Saved entries
Segment Open
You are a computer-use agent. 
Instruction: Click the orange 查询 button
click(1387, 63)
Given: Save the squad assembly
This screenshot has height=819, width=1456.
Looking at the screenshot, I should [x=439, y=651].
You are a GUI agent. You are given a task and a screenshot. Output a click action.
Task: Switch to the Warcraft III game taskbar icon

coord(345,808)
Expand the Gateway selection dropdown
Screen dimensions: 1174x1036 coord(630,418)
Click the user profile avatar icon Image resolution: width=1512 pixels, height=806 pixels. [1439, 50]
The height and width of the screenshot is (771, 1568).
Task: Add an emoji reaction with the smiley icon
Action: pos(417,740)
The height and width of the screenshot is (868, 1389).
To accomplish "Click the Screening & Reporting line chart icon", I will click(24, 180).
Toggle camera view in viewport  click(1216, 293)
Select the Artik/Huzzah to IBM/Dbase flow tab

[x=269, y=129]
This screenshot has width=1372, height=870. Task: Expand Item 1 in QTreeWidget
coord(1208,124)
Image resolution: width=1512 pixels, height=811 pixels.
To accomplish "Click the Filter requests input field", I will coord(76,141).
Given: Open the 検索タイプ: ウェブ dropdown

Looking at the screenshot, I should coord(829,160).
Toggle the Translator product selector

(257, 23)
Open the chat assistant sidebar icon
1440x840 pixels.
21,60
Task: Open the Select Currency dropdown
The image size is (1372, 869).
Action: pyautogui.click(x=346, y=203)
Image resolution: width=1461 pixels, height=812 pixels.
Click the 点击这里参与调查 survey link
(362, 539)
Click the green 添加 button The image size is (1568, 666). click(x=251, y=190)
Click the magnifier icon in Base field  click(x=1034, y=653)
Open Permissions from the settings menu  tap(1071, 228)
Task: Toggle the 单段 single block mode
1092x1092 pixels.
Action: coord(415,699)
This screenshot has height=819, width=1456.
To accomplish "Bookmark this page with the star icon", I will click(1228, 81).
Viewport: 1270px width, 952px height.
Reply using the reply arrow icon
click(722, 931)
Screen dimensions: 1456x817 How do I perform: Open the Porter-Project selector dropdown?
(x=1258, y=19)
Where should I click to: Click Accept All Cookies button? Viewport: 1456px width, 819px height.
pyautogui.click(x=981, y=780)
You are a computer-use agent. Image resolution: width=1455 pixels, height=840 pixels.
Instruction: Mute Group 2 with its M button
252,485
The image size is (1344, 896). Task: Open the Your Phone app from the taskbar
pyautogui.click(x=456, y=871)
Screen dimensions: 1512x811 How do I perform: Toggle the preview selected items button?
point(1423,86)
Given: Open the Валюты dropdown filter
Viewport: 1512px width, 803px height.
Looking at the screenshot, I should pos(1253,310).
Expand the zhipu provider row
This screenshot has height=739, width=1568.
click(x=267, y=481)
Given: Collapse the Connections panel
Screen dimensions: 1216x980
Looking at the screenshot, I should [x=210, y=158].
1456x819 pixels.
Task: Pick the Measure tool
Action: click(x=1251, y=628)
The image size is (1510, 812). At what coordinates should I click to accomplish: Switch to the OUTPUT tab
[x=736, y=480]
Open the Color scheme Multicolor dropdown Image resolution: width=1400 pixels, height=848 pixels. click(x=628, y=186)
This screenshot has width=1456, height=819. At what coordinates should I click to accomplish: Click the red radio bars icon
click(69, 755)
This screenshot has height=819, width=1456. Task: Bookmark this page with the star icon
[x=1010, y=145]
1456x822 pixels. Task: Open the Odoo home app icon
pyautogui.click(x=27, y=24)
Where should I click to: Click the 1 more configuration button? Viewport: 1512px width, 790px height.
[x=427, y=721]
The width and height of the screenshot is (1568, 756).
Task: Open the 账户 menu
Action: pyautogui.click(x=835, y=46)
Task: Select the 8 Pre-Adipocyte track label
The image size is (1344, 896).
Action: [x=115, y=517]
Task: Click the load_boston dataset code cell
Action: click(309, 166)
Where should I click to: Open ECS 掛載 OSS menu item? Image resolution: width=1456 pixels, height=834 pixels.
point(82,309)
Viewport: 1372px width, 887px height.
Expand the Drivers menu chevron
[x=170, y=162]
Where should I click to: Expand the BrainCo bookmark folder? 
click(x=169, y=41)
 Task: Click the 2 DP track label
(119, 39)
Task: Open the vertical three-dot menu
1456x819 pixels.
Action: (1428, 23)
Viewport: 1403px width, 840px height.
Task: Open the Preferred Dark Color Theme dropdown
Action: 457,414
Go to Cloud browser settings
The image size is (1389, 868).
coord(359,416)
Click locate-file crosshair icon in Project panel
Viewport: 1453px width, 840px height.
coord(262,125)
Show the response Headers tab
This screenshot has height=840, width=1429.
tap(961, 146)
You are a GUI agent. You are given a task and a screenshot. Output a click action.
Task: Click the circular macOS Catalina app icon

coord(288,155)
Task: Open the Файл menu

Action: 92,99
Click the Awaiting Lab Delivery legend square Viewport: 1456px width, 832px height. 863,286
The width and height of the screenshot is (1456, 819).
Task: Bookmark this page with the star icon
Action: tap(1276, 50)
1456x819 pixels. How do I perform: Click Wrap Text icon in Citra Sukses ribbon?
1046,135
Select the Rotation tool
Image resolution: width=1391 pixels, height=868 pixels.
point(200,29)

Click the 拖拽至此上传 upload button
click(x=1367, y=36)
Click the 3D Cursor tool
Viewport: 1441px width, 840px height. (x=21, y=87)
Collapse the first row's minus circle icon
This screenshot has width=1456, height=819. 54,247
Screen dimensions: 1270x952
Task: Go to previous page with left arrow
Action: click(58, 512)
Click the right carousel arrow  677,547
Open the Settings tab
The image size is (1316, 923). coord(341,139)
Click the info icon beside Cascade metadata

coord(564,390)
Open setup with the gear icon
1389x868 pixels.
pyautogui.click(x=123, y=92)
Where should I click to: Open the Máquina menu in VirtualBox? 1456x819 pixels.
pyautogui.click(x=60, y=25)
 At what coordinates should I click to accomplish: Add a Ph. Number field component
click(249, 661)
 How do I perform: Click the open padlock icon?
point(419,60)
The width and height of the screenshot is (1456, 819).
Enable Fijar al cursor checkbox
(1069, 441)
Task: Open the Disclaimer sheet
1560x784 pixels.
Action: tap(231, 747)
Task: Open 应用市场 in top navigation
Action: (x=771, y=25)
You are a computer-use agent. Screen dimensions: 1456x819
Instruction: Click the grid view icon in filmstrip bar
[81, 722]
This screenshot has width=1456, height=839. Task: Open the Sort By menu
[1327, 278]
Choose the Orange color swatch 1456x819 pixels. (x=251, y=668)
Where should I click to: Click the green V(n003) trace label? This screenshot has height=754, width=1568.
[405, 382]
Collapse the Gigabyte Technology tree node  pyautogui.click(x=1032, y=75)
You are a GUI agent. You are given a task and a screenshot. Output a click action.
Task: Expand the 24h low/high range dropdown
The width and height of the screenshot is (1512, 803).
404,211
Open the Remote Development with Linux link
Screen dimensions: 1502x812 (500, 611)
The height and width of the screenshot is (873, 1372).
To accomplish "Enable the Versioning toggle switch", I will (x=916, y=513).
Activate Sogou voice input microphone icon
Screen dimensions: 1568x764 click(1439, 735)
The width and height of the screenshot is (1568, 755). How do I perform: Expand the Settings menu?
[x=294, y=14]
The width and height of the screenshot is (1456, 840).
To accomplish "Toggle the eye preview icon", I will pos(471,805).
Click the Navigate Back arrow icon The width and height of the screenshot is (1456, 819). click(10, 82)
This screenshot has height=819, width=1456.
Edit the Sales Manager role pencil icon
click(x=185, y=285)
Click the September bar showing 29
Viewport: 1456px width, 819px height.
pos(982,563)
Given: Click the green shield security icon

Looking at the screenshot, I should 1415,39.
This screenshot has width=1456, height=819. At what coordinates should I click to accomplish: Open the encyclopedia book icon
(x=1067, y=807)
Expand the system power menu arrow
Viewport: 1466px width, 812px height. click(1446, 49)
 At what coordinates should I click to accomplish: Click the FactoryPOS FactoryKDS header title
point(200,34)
Segment Closed
TASK GOAL
In the entries, find every line holding "panel" and copy it.

PROBLEM SOLUTION
Given: Collapse the Connections panel
Click locate-file crosshair icon in Project panel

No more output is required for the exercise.